● STORED DATA:
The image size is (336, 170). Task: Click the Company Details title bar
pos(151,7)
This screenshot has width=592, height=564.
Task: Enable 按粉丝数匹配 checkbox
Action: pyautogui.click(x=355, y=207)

● EXERCISE PROMPT: Send back every record, precisely as written.

● EXERCISE SOLUTION:
The image size is (336, 170). Task: Click the Company Details title bar
pos(151,7)
This screenshot has width=592, height=564.
Task: Enable 按粉丝数匹配 checkbox
Action: pyautogui.click(x=355, y=207)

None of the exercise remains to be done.